An exact transcription is needed, starting with the line that contains "junij 2024 (35, 1368)" and ending with the last line of the records.

____ Data provided

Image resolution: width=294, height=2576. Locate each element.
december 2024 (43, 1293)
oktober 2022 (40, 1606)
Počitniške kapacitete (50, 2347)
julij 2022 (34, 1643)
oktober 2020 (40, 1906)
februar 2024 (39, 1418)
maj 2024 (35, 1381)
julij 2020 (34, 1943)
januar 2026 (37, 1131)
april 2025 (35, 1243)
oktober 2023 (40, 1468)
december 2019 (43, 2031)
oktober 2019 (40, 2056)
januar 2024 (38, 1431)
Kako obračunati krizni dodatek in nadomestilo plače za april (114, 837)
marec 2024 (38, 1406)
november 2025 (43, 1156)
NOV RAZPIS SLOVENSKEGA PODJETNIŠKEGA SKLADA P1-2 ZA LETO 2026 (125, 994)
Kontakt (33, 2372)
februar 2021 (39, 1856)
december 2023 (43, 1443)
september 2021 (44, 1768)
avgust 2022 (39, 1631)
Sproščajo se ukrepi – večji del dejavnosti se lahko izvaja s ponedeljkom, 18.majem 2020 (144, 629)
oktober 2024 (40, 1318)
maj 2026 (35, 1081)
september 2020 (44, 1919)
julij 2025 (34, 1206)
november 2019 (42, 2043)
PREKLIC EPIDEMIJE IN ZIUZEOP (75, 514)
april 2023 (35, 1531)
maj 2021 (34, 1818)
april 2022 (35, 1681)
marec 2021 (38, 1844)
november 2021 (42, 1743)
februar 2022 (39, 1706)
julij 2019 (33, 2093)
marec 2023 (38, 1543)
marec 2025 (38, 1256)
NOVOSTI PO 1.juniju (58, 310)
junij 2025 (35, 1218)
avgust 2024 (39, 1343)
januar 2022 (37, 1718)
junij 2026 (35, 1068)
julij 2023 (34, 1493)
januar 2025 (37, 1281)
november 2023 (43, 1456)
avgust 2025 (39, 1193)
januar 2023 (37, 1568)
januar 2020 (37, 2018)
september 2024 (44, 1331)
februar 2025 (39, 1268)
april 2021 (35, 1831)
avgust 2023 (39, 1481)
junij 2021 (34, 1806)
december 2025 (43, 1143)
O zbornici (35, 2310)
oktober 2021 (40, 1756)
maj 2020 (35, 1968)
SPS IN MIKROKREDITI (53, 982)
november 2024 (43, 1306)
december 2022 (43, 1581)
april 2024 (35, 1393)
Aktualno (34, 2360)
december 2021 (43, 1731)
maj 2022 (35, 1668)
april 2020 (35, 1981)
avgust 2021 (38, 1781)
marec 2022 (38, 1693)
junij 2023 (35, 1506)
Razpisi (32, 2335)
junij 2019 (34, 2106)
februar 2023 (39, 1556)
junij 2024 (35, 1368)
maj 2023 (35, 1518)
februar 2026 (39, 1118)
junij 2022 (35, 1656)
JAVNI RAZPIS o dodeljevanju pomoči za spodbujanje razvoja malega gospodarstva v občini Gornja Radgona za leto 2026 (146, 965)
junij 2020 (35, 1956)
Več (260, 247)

________

**Written solution**:
junij 2024 (35, 1368)
maj 2023 (35, 1518)
februar 2026 (39, 1118)
junij 2022 (35, 1656)
JAVNI RAZPIS o dodeljevanju pomoči za spodbujanje razvoja malega gospodarstva v občini Gornja Radgona za leto 2026 (146, 965)
junij 2020 (35, 1956)
Več (260, 247)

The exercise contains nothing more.